__WORK INSTRUCTIONS__. According to the text on video games and US imperialism, which novel and which film are named as containing core myths of the American national imagination?

__DOCUMENT TEXT__.
>>>>>

Video games can be understood as a medium characterized by remediation and convergence: they often take elements from other media, adapt them to their medial specifics, and add their own unique aspects, thus creating new, playable versions of cultural material. Such adaptations apply to certain plot elements, character archetypes, or specific genres, but they also hold true for long-standing myths and narratives. The Western, for instance, becomes a genre not only through formal characteristics like the existence of cowboys, saloons, or horses but also by peddling core myths of the American national imagination, such as the myth of the frontier or the idea of the rugged individualist—elements that, accordingly, can be found in Owen Wister’s The Virginian (1902) or John Ford’s The Searchers (1956) just as much as in Rockstar Games’ Red Dead Redemption series (2010, 2018).
These narratives transport particular ideologies—or, rather, they can be understood as concealing an ideology, naturalizing it as the ‘norm,’ a pattern that extends to constructions of empire, to imperial and colonial narratives, as well. In video games studies, such postcolonial issues have only very recently assumed more prominence. While the diversity and heterogeneity of video games allow for a number of ways to critically interrogate US imperialism and its legacies of colonialism and racism, I contend that few mainstream games have used this potential and that the vast majority instead reinforces imperial logics. In this sense, video games work similarly to other products of mainstream US popular culture, many of which also centrally involve US settings, figures, or narratives—yet relatively rarely confront the country’s imperial legacies.

<<<<<

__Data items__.
>>>>>

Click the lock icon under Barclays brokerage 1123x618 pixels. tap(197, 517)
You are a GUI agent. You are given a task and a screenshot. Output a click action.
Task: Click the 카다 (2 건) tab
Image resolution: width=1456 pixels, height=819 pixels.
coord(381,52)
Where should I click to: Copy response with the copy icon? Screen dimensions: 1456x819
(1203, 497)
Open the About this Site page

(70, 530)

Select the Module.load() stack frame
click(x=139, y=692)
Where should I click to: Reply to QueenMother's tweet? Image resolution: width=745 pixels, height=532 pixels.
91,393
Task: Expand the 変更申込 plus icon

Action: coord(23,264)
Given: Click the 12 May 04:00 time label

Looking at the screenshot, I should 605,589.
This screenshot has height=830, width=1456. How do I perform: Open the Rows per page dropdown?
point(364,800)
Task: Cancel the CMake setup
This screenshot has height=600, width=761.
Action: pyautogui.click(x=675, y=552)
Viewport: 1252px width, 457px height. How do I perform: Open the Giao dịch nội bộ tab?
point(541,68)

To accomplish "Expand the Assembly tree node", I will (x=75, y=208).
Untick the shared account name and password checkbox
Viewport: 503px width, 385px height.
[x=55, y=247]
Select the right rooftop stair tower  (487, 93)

<<<<<

__REPLY__. Owen Wister’s The Virginian (1902) and John Ford’s The Searchers (1956).